***** Input data *****
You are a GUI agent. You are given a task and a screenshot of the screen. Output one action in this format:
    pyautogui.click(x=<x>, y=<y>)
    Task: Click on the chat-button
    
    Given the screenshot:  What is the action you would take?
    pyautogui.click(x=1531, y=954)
*****
### Problem details
Change "GUI agent" to "screen assistant" throughout the items and write out all the lines again with nothing else altered.

### Exercise response
You are a screen assistant. You are given a task and a screenshot of the screen. Output one action in this format:
    pyautogui.click(x=<x>, y=<y>)
    Task: Click on the chat-button
    
    Given the screenshot:  What is the action you would take?
    pyautogui.click(x=1531, y=954)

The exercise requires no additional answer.